Hacker News new | ask | show | jobs
by robertlagrant 403 days ago
And the same in Python:

  if user := get_user() is not None:
    # use user
  else:
    # return error
Although given the happy path code can mean you don't see the error condition for ages, I much prefer this:

  if (user := get_user()) is None:
    # return error

  # use user
3 comments

`:=` was new to me: https://peps.python.org/pep-0572/

It actually looks really natural in python, glad they added.

hehehe. reminds me of if err != nil in Go which is really not an issue in my opinion. But it seems to have become somewhat infamous in some circles.
It is a massive problem. It's basically the worse thing about C and they decided to copy it.

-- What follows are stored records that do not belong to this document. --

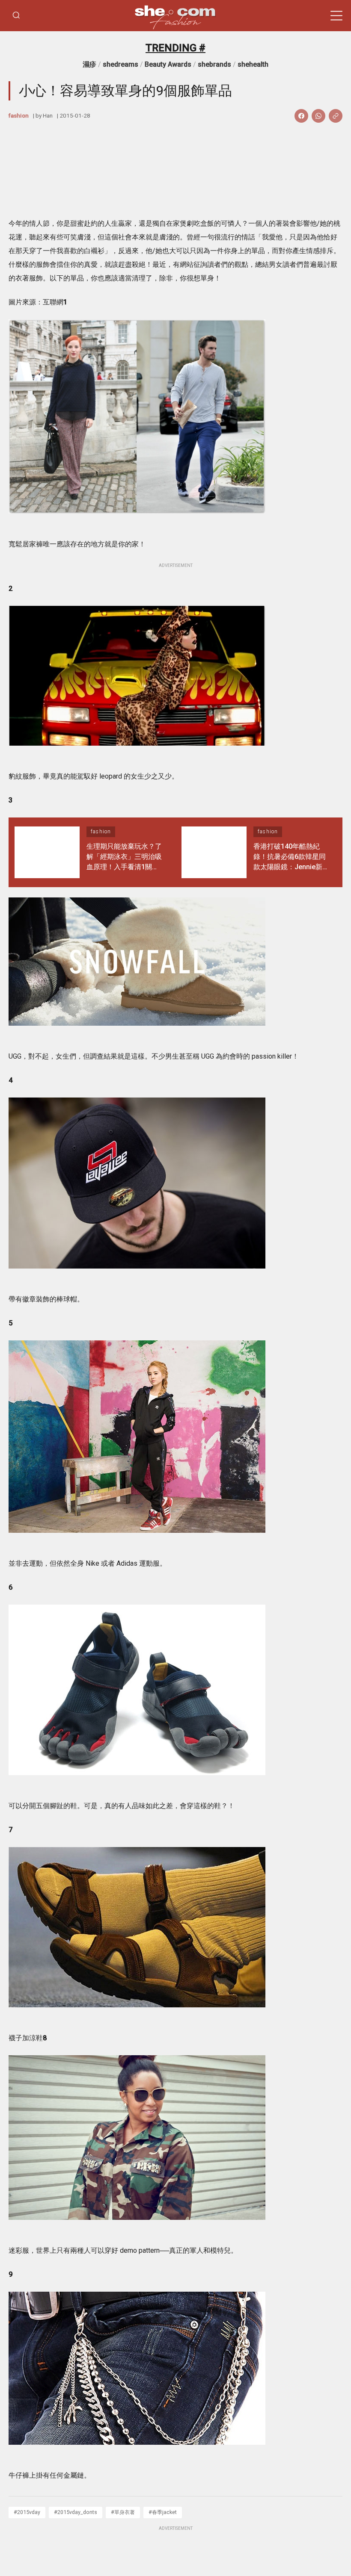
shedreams (120, 64)
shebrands (214, 64)
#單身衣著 (123, 2512)
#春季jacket (163, 2512)
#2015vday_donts (75, 2512)
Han (48, 115)
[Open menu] (336, 16)
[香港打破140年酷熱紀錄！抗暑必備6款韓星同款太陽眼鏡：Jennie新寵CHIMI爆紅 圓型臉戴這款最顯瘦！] (214, 852)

Easily 60-70% of all go code is about propagating errors to the caller directly.

Not C. C errors are different since they are simply numbers.

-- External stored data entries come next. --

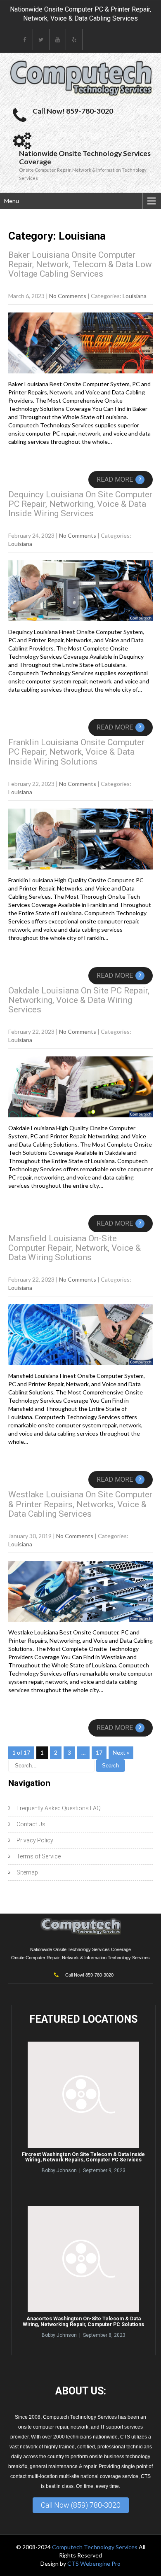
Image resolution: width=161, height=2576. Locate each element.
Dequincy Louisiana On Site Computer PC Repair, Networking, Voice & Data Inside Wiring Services (80, 504)
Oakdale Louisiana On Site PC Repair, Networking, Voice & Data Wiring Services (78, 1000)
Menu (11, 200)
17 (99, 1752)
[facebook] (25, 39)
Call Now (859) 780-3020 (81, 2505)
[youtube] (58, 39)
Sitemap (27, 1872)
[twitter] (41, 39)
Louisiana (135, 295)
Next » (121, 1752)
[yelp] (74, 39)
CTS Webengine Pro (94, 2563)
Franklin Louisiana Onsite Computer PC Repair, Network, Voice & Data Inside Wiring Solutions (76, 751)
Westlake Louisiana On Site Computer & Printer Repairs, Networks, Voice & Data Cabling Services (80, 1504)
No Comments (67, 295)
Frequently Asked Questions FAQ (59, 1808)
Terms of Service (39, 1856)
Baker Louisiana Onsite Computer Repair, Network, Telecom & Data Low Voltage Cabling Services (80, 264)
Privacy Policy (35, 1840)
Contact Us (31, 1824)
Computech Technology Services (95, 2546)
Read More (119, 479)
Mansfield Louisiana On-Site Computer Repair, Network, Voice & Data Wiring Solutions (74, 1247)
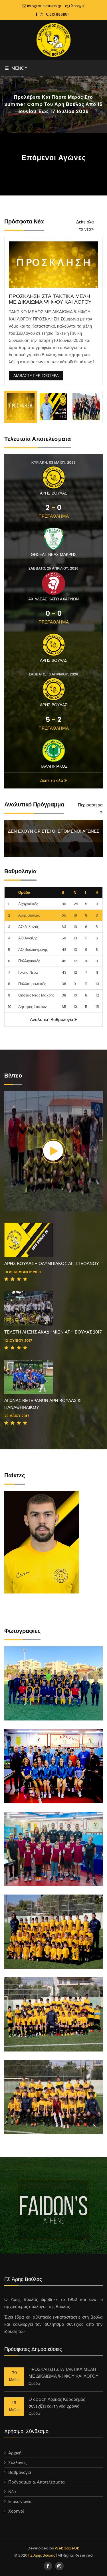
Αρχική (14, 2453)
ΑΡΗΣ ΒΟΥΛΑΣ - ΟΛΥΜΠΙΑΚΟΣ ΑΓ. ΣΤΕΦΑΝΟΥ (51, 1263)
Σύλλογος (17, 2463)
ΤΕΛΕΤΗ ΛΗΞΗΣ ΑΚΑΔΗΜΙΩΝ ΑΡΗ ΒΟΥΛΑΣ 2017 (53, 1332)
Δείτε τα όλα (52, 780)
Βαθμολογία (19, 2472)
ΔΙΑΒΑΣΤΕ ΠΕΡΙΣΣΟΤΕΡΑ (36, 375)
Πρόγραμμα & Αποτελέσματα (36, 2482)
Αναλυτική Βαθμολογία (52, 1019)
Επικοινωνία (20, 2501)
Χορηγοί (77, 6)
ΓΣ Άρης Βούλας (41, 2555)
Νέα (12, 2492)
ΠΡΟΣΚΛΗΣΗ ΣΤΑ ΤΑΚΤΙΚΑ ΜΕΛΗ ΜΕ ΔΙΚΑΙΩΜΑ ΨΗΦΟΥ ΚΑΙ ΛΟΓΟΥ (50, 299)
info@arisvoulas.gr (44, 6)
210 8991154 (59, 14)
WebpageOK (67, 2548)
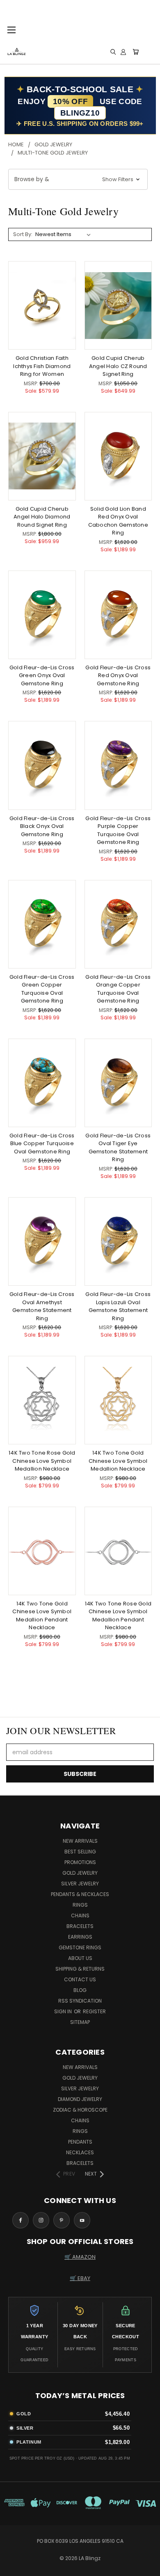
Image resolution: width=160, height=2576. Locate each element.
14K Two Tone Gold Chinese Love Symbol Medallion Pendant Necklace (41, 1616)
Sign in (63, 2011)
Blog (80, 1990)
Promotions (80, 1862)
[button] (78, 179)
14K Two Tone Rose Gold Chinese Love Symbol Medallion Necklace (42, 1461)
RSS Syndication (80, 2000)
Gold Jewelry (80, 1872)
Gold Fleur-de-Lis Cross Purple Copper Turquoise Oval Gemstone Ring (118, 830)
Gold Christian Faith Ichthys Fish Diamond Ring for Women (42, 366)
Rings (80, 1904)
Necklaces (80, 2152)
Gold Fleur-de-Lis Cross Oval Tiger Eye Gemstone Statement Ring (118, 1148)
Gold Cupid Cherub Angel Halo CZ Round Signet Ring (118, 366)
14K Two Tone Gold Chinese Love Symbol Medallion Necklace (118, 1461)
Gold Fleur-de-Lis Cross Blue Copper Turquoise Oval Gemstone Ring (42, 1143)
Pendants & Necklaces (80, 1894)
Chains (80, 1915)
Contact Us (80, 1979)
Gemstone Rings (80, 1947)
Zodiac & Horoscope (80, 2109)
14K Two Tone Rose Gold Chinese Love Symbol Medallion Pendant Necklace (118, 1616)
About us (80, 1958)
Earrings (80, 1936)
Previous (12, 2567)
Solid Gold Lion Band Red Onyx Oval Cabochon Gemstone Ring (118, 521)
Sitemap (80, 2022)
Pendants (80, 2141)
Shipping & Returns (80, 1968)
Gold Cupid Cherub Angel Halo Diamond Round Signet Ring (42, 517)
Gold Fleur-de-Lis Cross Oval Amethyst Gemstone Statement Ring (42, 1306)
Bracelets (80, 1926)
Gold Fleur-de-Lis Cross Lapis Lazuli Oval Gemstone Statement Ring (118, 1306)
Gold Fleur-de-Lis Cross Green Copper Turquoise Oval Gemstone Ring (42, 989)
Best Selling (80, 1851)
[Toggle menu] (11, 28)
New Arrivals (80, 1840)
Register (94, 2011)
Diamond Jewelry (80, 2099)
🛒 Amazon (80, 2257)
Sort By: (22, 234)
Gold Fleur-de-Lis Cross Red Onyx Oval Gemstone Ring (118, 675)
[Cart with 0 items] (135, 51)
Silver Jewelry (80, 1883)
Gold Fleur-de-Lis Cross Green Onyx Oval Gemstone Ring (42, 675)
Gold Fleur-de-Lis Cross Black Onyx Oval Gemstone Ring (42, 826)
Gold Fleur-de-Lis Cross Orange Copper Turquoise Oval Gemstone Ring (118, 989)
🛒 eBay (80, 2278)
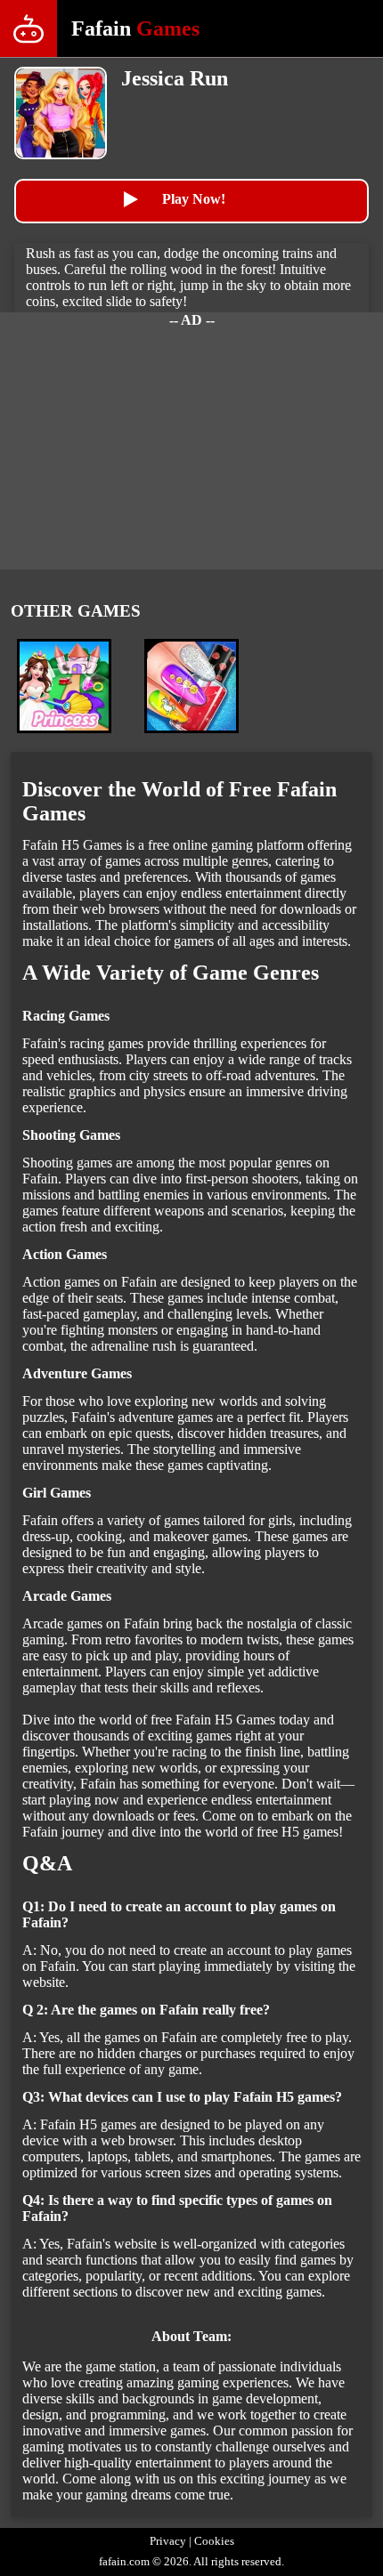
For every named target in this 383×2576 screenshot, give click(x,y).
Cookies (214, 2541)
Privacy (168, 2541)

And spoiler alert, every language propagates errors. Sometimes automatically via exception handling, somewhat simply by returning error values. rust does this too.

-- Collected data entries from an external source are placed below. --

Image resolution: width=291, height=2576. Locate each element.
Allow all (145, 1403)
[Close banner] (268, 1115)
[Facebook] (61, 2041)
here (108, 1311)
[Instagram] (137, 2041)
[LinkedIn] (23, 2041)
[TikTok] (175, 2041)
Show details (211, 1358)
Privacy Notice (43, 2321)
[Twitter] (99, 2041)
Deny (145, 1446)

Matter fact, even javascript might be creeping toward this model of explicit error propagation soon.

Good, because it is easier to understand.

Easier to understand and even easier to get it wrong!
The problem is the compiler doesn’t help you if you forget to check err.

Although it will flag unused variable. So you will have to make an effort to deliberately ignore the error value.

Still not quite as nice as the compiler forcing you to handle the error case.

The problem is that idiomatic Go reuses err for multiple calls. So if you already have one call and check err after, it counts as used, and forgetting to check it on subsequent calls is not flagged.
True. Not a big issue in practice and there are linters and whatnot. Variable shadowing can happen.

But it's a bit orthogonal of a concern. I do have things to say about errors but my complaints are a bit more nuanced and made with hindsight.

Python doesn't have option, so this is not the same thing at all
What if get_user() returns something of type Optional[User]? Does that get it close enough?